* _Task requirements_
Output the full set of records exactly.

(Beginning of Material provided)

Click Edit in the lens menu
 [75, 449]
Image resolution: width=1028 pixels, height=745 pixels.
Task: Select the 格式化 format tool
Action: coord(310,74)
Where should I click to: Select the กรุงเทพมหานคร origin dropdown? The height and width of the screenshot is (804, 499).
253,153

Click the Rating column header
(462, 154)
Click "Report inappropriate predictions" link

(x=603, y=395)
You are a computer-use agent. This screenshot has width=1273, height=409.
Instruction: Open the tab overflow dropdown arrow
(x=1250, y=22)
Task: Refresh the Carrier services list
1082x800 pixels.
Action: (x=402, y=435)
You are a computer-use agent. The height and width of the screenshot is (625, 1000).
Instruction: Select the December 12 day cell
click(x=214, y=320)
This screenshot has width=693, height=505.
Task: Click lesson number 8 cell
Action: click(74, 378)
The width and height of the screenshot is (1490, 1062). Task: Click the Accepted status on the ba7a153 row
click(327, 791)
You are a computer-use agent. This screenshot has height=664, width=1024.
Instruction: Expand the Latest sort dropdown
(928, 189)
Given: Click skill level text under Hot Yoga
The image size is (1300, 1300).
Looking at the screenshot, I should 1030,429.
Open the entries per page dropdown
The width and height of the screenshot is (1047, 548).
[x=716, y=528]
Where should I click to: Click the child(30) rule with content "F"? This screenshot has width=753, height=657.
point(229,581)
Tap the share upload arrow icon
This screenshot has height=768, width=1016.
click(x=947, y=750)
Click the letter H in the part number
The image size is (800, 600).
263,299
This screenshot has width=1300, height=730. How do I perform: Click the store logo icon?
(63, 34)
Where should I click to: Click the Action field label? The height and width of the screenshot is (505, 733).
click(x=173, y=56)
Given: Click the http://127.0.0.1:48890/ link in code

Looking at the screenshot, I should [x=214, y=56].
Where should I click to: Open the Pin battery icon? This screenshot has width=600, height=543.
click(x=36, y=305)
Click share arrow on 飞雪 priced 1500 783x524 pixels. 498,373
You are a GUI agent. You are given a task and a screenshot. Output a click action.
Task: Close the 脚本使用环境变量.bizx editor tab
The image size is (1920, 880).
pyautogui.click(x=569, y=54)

(End of Material provided)

* _Exercise output_
Click Edit in the lens menu
 [75, 449]
Image resolution: width=1028 pixels, height=745 pixels.
Task: Select the 格式化 format tool
Action: coord(310,74)
Where should I click to: Select the กรุงเทพมหานคร origin dropdown? The height and width of the screenshot is (804, 499).
253,153

Click the Rating column header
(462, 154)
Click "Report inappropriate predictions" link

(x=603, y=395)
You are a computer-use agent. This screenshot has width=1273, height=409.
Instruction: Open the tab overflow dropdown arrow
(x=1250, y=22)
Task: Refresh the Carrier services list
1082x800 pixels.
Action: (x=402, y=435)
You are a computer-use agent. The height and width of the screenshot is (625, 1000).
Instruction: Select the December 12 day cell
click(x=214, y=320)
This screenshot has width=693, height=505.
Task: Click lesson number 8 cell
Action: click(74, 378)
The width and height of the screenshot is (1490, 1062). Task: Click the Accepted status on the ba7a153 row
click(327, 791)
You are a computer-use agent. This screenshot has height=664, width=1024.
Instruction: Expand the Latest sort dropdown
(928, 189)
Given: Click skill level text under Hot Yoga
The image size is (1300, 1300).
Looking at the screenshot, I should 1030,429.
Open the entries per page dropdown
The width and height of the screenshot is (1047, 548).
[x=716, y=528]
Where should I click to: Click the child(30) rule with content "F"? This screenshot has width=753, height=657.
point(229,581)
Tap the share upload arrow icon
This screenshot has height=768, width=1016.
click(x=947, y=750)
Click the letter H in the part number
The image size is (800, 600).
263,299
This screenshot has width=1300, height=730. How do I perform: Click the store logo icon?
(63, 34)
Where should I click to: Click the Action field label? The height and width of the screenshot is (505, 733).
click(x=173, y=56)
Given: Click the http://127.0.0.1:48890/ link in code

Looking at the screenshot, I should [x=214, y=56].
Where should I click to: Open the Pin battery icon? This screenshot has width=600, height=543.
click(x=36, y=305)
Click share arrow on 飞雪 priced 1500 783x524 pixels. 498,373
You are a GUI agent. You are given a task and a screenshot. Output a click action.
Task: Close the 脚本使用环境变量.bizx editor tab
The image size is (1920, 880).
pyautogui.click(x=569, y=54)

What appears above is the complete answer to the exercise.